64 Parishes

Creole New Orleans, Honey! The Art of Andrew LaMar Hopkins

A self-taught artist explores Louisiana’s Creole past

Published: May 31, 2023
Last Updated: August 31, 2023

Creole New Orleans, Honey! The Art of Andrew LaMar Hopkins

Loan from Rick Ellis, image courtesy Louisiana State Museum

Andrew LaMar Hopkins, Creole Kitchen, 2013. Acrylic on canvas.

Self-taught artist Andrew LaMar Hopkins, a Mobile native and longtime New Orleans resident, brings nineteenth-century New Orleans Creole culture to life with his stunningly detailed and colorful paintings. An antiquarian, collector, and southern history enthusiast, Hopkins draws inspiration from his Creole heritage and in-depth knowledge of antiques as he creates elegant scenes showcasing the period’s lavish architecture and interior styles.

His work—which has recently attracted attention from the New York Times, Wall Street Journal, and The Magazine Antiques, among others—is the subject of a new Louisiana State Museum exhibition at the Cabildo. The first solo museum exhibition of the artist’s work, it features more than seventy of Hopkins’s unique paintings alongside artifacts from the museum that inspired some of them.

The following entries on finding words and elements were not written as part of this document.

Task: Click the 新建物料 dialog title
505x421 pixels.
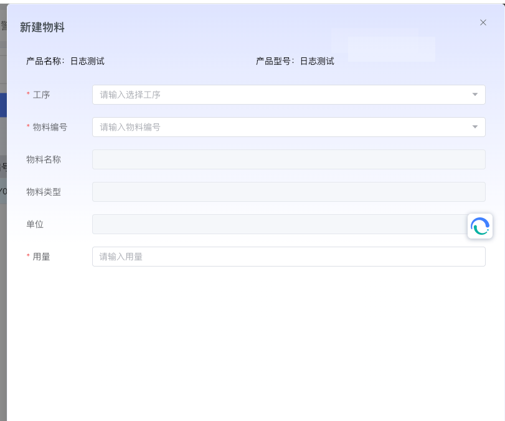Action: [42, 27]
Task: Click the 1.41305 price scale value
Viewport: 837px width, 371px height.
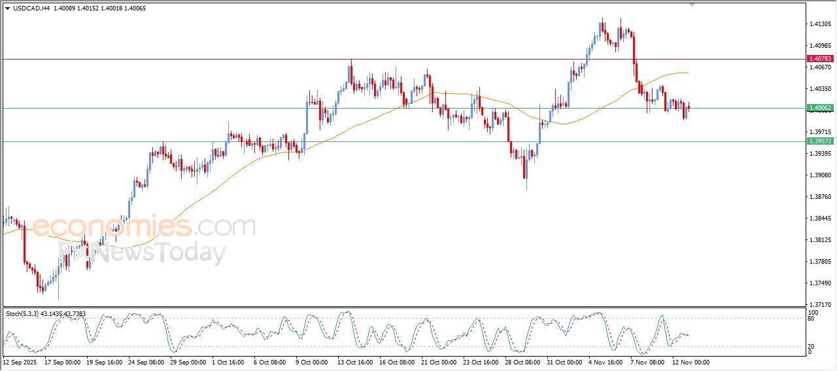Action: 820,24
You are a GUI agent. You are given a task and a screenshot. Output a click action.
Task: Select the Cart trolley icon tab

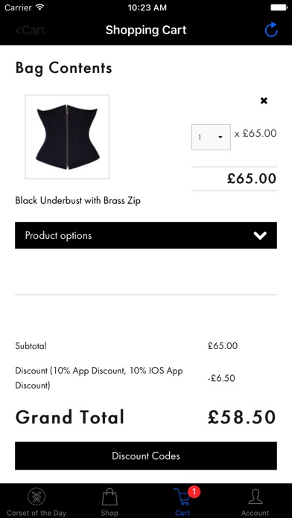pyautogui.click(x=183, y=497)
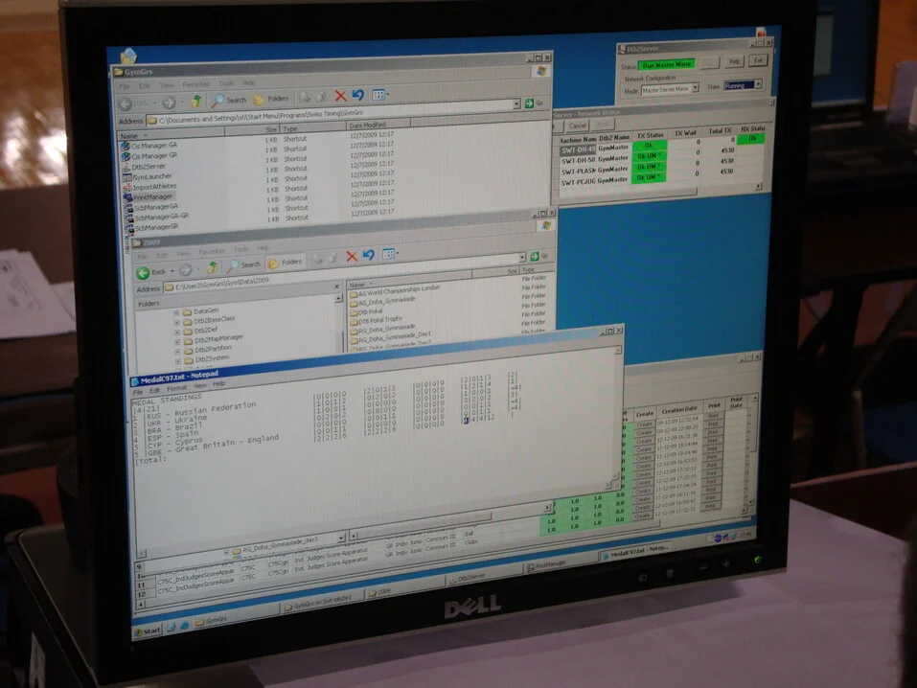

Hopkins’s paintings generally depict the upper crust of Creole society and celebrate the elegance and beauty of the world they created. Though his subjects include white Creoles, his focus is on mixed-race and Black Creoles in the 1820s and 1830s. “You know, I paint everybody from that period,” Hopkins told New York Magazine. “But my main focus is the free people of color because their voice has been forgotten.”

The artist’s passion for history and decorative arts inspired him to volunteer at the Louisiana State Museum during his early adulthood. Works in the museum’s collection, including paintings by José Francisco Xavier de Salazar y Mendoza and rare Louisiana decorative arts and furniture, directly shaped Hopkins’s painting style and subject matter. Some of these artifacts, among the most important items in the museum’s collection, are included in the exhibition.

The exhibit is organized around five themes. One focuses on the complex nature of Creole identity and changing definitions of the word “Creole,” while another focuses on Hopkins’s representation of Creoles. A third thematic area explores Hopkins’s lavish interiors, while a fourth considers his depiction of Creole architecture. The final section investigates the way Hopkins’s work challenges conventional conceptions of gender and sexuality, particularly through the inclusion of his alter ego, Désirée Josephine Duplantier, in some of his paintings.

Creole New Orleans, Honey! The Art of Andrew LaMar Hopkins will be on display at the Cabildo through September 30, 2023.  It is accompanied by an exhibition catalog of the same name available for purchase through the 1850 House Museum Store.